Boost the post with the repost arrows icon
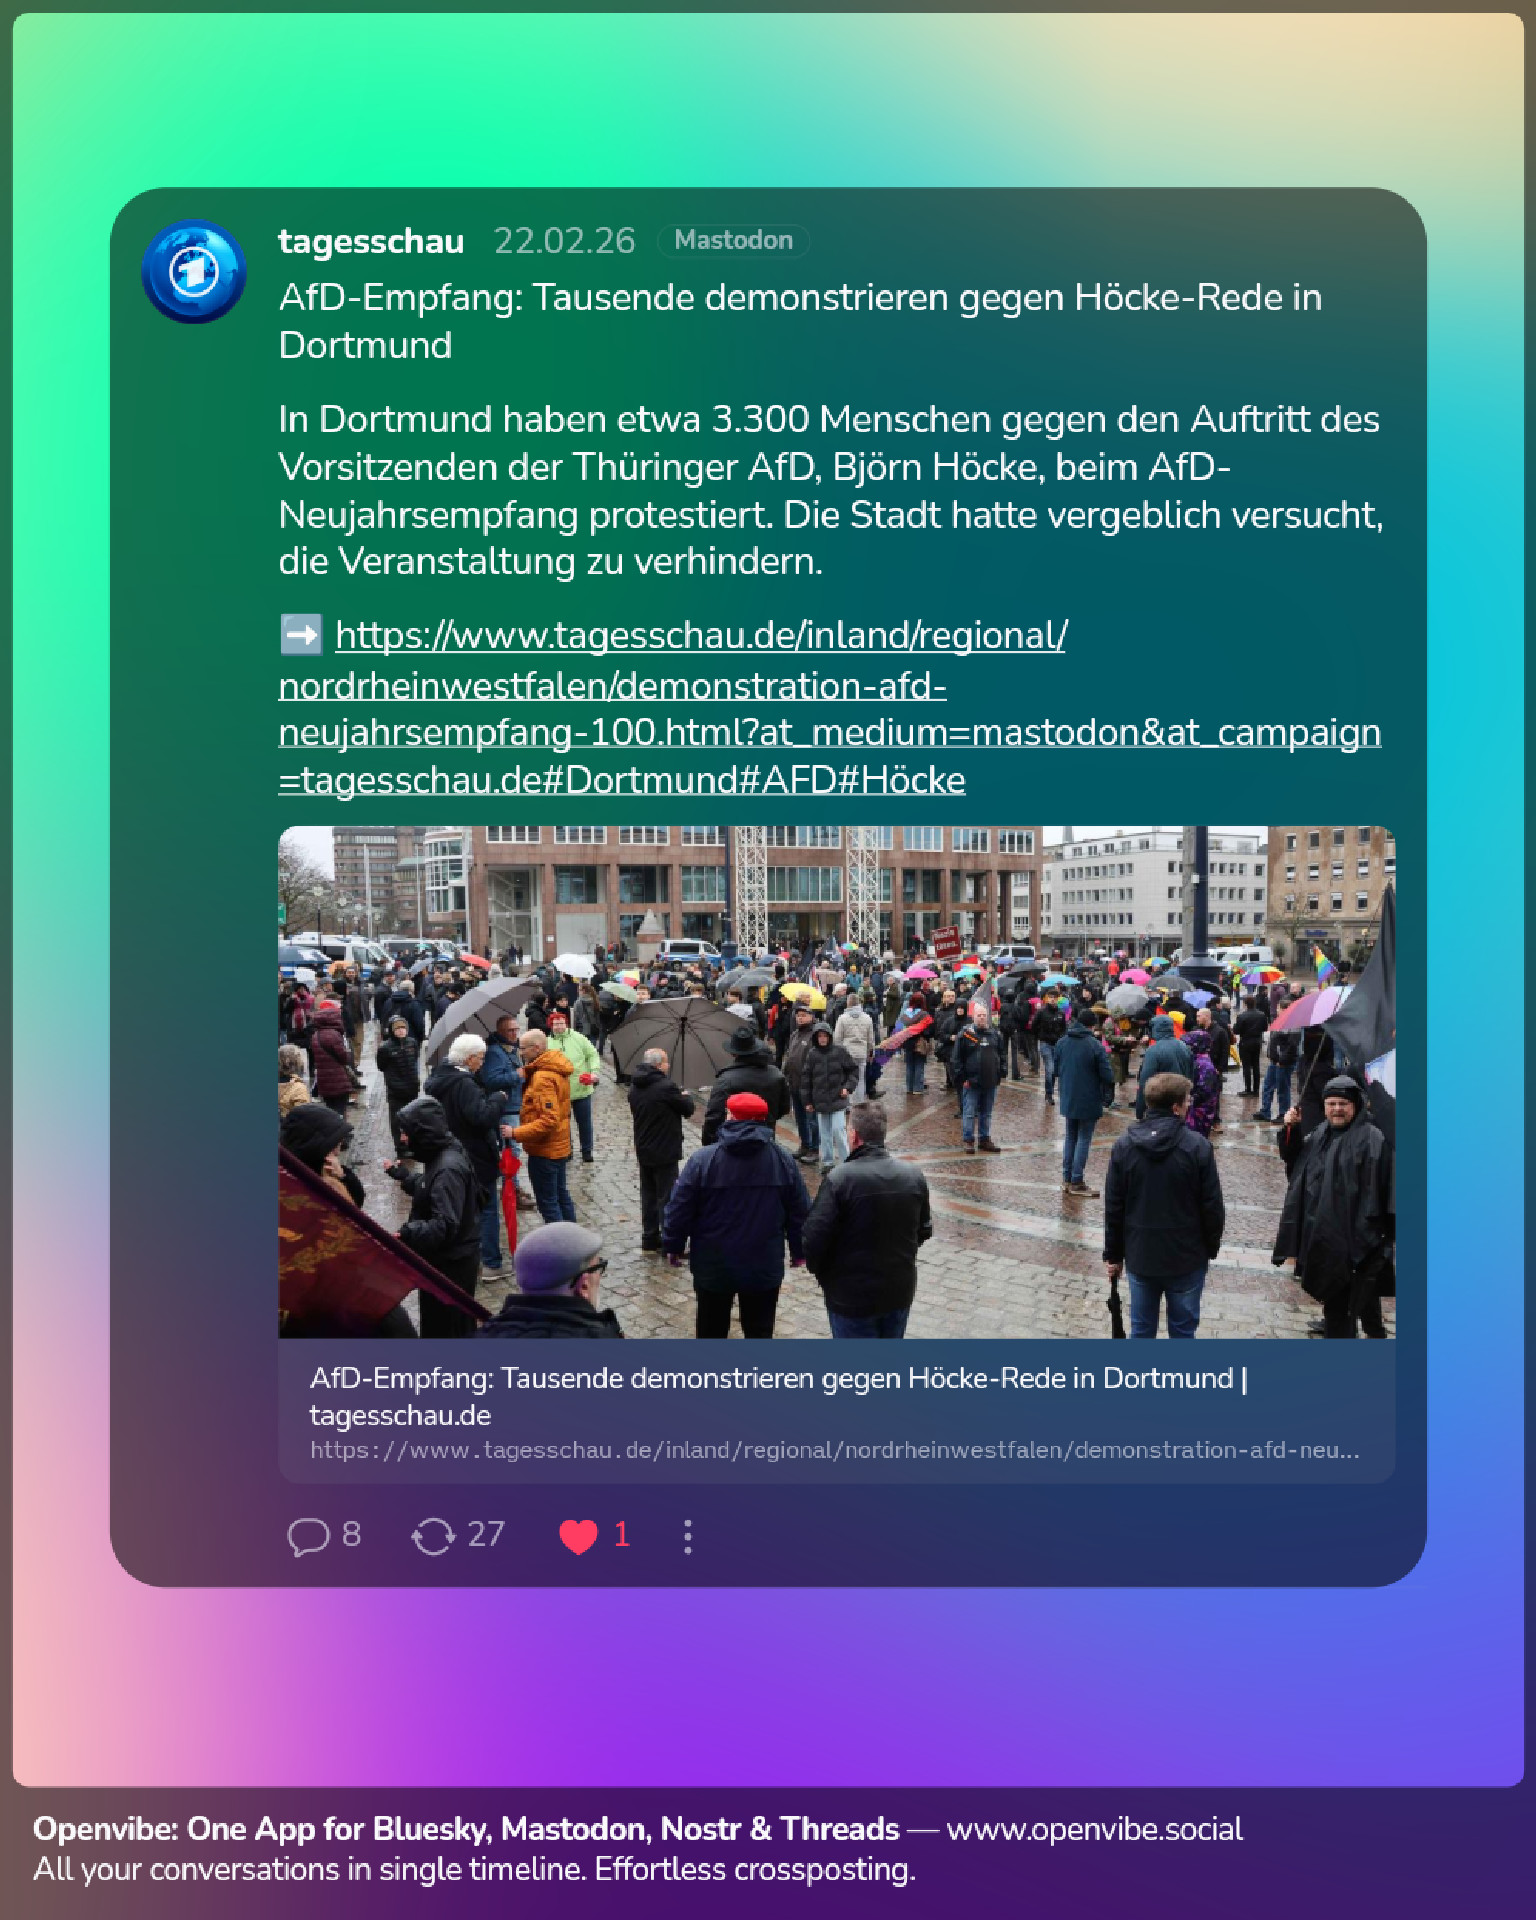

◇ ◇ ◇ ◇ ◇

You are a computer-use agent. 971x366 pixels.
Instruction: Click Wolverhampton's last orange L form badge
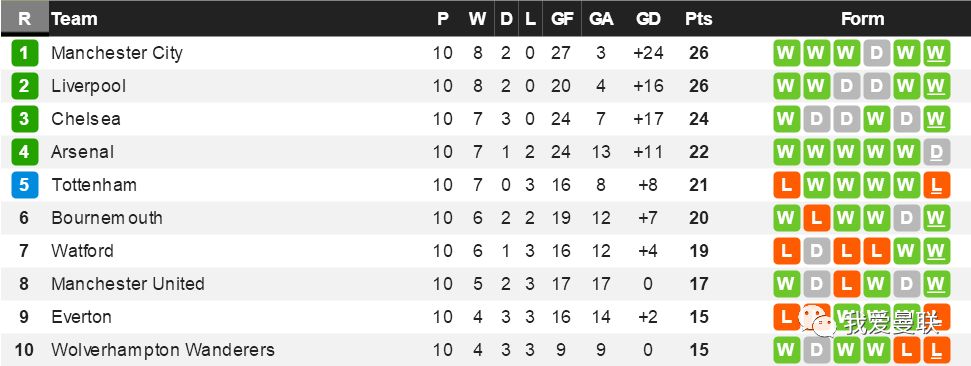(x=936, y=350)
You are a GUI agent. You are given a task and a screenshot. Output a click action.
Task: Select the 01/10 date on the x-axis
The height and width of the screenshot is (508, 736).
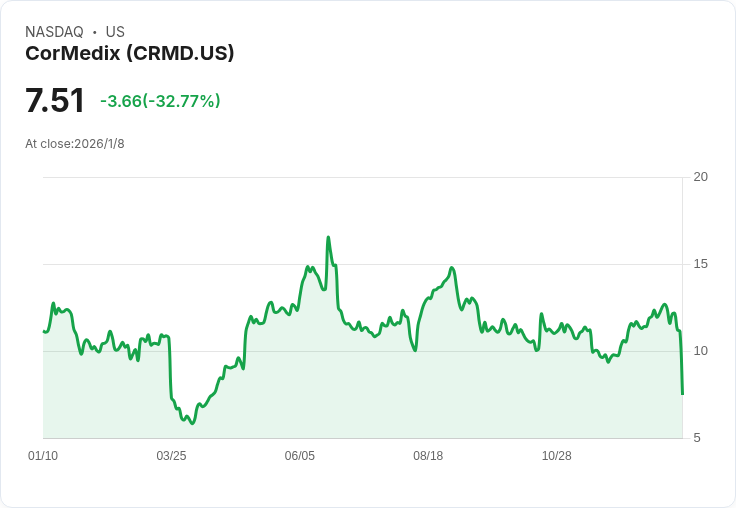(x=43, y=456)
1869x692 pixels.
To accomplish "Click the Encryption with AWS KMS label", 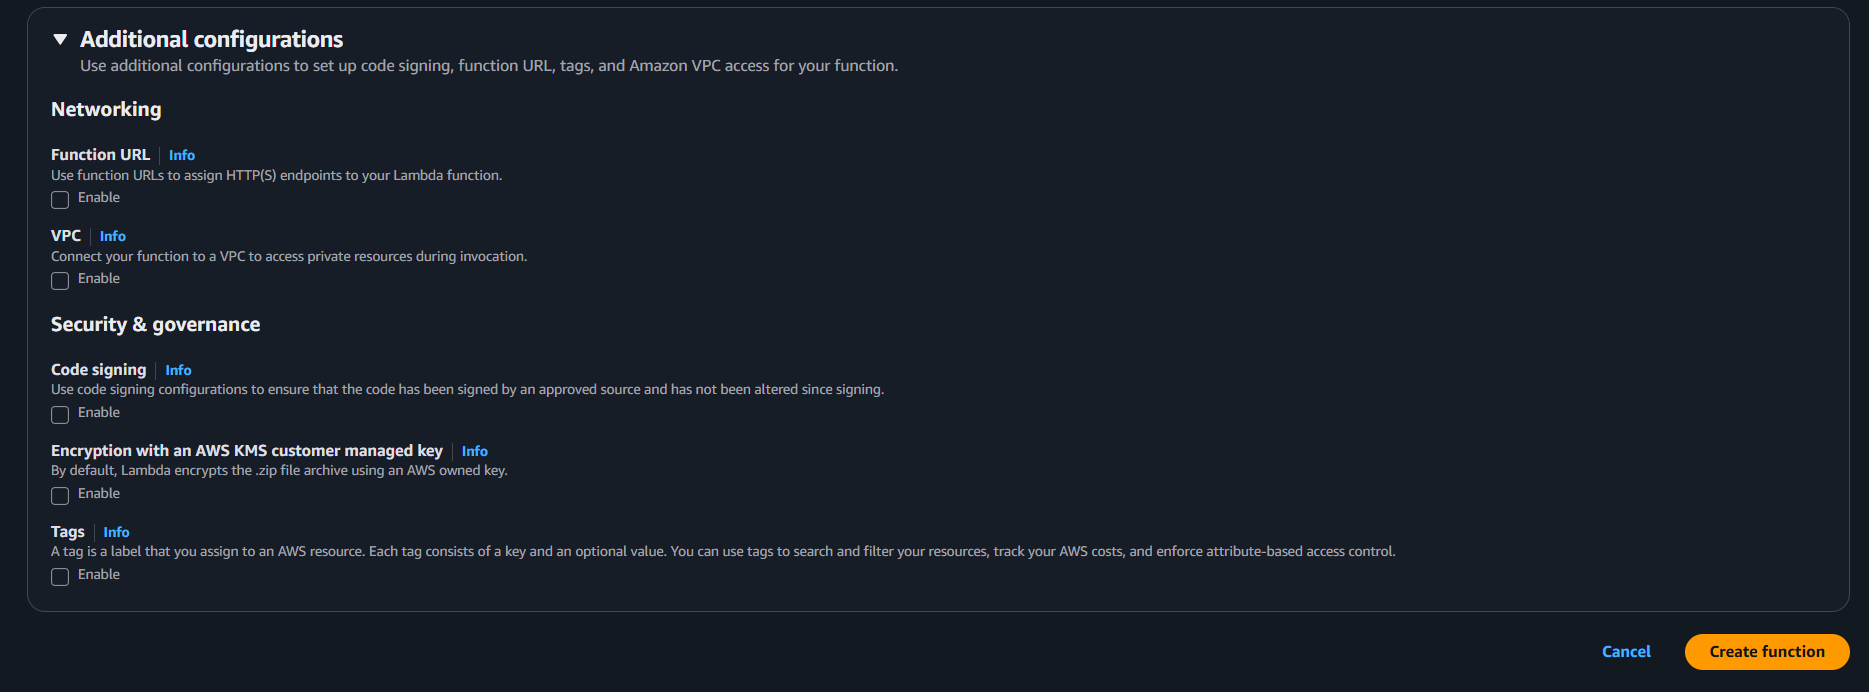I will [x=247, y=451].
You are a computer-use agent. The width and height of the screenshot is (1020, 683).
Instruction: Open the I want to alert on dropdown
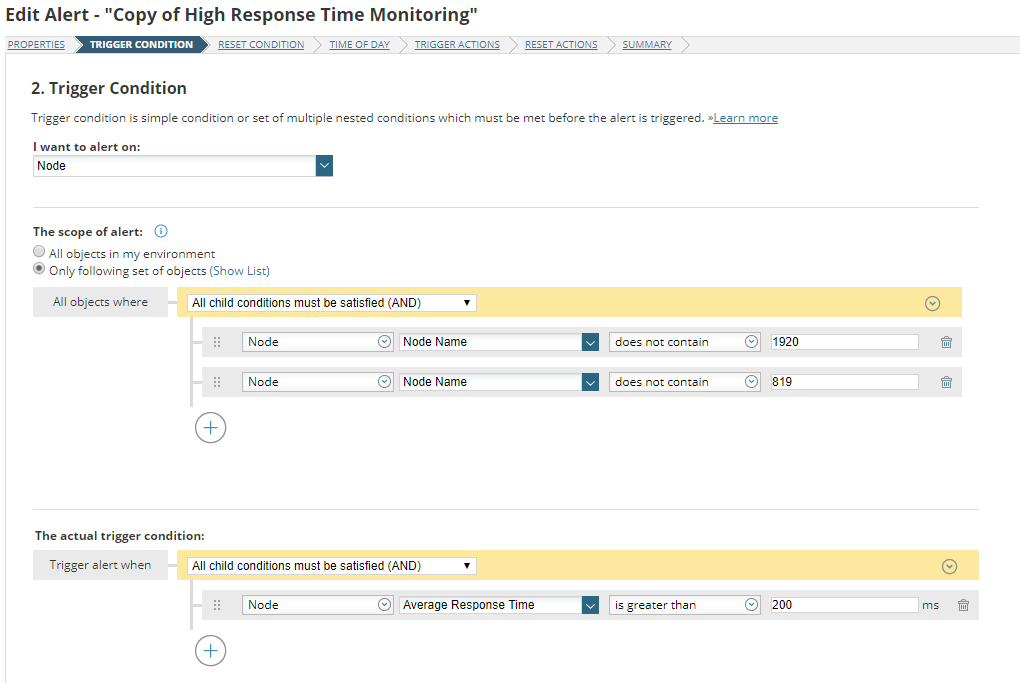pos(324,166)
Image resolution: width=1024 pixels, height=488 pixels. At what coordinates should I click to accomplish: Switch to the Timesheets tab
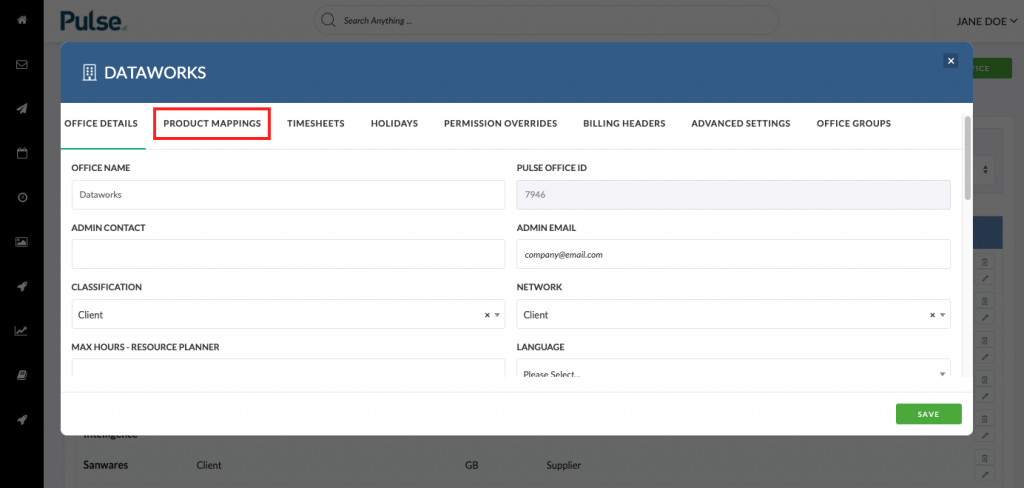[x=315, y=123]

◇ ◇ ◇ ◇ ◇

» WHAT IS REQUIRED: The lines to copy are those in the listing that contain "computer".

» OUTPUT:
You are a computer-use agent. 971x366 pixels.
You are a computer-use agent. The width and height of the screenshot is (1020, 683).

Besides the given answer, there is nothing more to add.